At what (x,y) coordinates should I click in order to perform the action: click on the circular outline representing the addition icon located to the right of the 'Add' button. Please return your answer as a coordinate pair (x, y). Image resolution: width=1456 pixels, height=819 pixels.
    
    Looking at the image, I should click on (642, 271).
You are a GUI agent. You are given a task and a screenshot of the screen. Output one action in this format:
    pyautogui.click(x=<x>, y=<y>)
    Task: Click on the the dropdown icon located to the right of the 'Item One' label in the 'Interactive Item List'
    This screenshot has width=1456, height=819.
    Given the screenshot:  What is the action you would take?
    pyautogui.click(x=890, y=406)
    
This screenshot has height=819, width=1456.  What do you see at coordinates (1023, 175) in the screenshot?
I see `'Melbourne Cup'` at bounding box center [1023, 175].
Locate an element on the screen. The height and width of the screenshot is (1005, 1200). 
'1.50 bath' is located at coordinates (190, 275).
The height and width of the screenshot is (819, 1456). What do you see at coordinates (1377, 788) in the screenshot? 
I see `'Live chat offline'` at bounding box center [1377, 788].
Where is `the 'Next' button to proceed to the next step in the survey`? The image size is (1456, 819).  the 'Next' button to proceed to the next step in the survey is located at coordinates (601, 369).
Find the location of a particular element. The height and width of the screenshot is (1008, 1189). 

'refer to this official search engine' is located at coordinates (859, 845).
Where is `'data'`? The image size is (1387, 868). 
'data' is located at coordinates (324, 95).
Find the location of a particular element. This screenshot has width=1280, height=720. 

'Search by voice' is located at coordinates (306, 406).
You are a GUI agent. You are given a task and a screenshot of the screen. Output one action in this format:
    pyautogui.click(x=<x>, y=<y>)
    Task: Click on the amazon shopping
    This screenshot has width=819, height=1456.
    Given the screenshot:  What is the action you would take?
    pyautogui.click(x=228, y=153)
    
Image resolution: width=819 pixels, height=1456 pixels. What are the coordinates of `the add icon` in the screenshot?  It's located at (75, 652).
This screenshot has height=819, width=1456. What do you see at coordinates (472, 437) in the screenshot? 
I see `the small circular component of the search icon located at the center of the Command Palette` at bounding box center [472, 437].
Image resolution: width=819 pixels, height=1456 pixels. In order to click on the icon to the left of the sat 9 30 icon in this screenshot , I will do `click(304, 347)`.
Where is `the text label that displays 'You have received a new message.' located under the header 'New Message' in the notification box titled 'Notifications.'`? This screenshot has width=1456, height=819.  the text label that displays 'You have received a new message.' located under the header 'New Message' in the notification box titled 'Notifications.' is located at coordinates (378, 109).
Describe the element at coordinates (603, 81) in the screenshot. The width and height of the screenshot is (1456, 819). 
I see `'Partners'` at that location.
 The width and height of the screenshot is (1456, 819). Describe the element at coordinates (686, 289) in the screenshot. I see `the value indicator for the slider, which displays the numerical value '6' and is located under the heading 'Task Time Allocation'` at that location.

==============================

### Task to complete
Update the entries above by replacing "Image resolution" with "Screen size" and keeping everything else unchanged.

### Full answer
At what (x,y) coordinates should I click in order to perform the action: click on the circular outline representing the addition icon located to the right of the 'Add' button. Please return your answer as a coordinate pair (x, y). Screen size: width=1456 pixels, height=819 pixels.
    
    Looking at the image, I should click on (642, 271).
You are a GUI agent. You are given a task and a screenshot of the screen. Output one action in this format:
    pyautogui.click(x=<x>, y=<y>)
    Task: Click on the the dropdown icon located to the right of the 'Item One' label in the 'Interactive Item List'
    This screenshot has width=1456, height=819.
    Given the screenshot:  What is the action you would take?
    pyautogui.click(x=890, y=406)
    
This screenshot has height=819, width=1456.  What do you see at coordinates (1023, 175) in the screenshot?
I see `'Melbourne Cup'` at bounding box center [1023, 175].
Locate an element on the screen. The height and width of the screenshot is (1005, 1200). 
'1.50 bath' is located at coordinates (190, 275).
The height and width of the screenshot is (819, 1456). What do you see at coordinates (1377, 788) in the screenshot? 
I see `'Live chat offline'` at bounding box center [1377, 788].
Where is `the 'Next' button to proceed to the next step in the survey`? The image size is (1456, 819).  the 'Next' button to proceed to the next step in the survey is located at coordinates (601, 369).
Find the location of a particular element. The height and width of the screenshot is (1008, 1189). 

'refer to this official search engine' is located at coordinates (859, 845).
Where is `'data'`? The image size is (1387, 868). 
'data' is located at coordinates (324, 95).
Find the location of a particular element. This screenshot has width=1280, height=720. 

'Search by voice' is located at coordinates (306, 406).
You are a GUI agent. You are given a task and a screenshot of the screen. Output one action in this format:
    pyautogui.click(x=<x>, y=<y>)
    Task: Click on the amazon shopping
    This screenshot has width=819, height=1456.
    Given the screenshot:  What is the action you would take?
    pyautogui.click(x=228, y=153)
    
Screen size: width=819 pixels, height=1456 pixels. What are the coordinates of `the add icon` in the screenshot?  It's located at (75, 652).
This screenshot has height=819, width=1456. What do you see at coordinates (472, 437) in the screenshot? 
I see `the small circular component of the search icon located at the center of the Command Palette` at bounding box center [472, 437].
Screen size: width=819 pixels, height=1456 pixels. In order to click on the icon to the left of the sat 9 30 icon in this screenshot , I will do `click(304, 347)`.
Where is `the text label that displays 'You have received a new message.' located under the header 'New Message' in the notification box titled 'Notifications.'`? This screenshot has width=1456, height=819.  the text label that displays 'You have received a new message.' located under the header 'New Message' in the notification box titled 'Notifications.' is located at coordinates (378, 109).
Describe the element at coordinates (603, 81) in the screenshot. The width and height of the screenshot is (1456, 819). 
I see `'Partners'` at that location.
 The width and height of the screenshot is (1456, 819). Describe the element at coordinates (686, 289) in the screenshot. I see `the value indicator for the slider, which displays the numerical value '6' and is located under the heading 'Task Time Allocation'` at that location.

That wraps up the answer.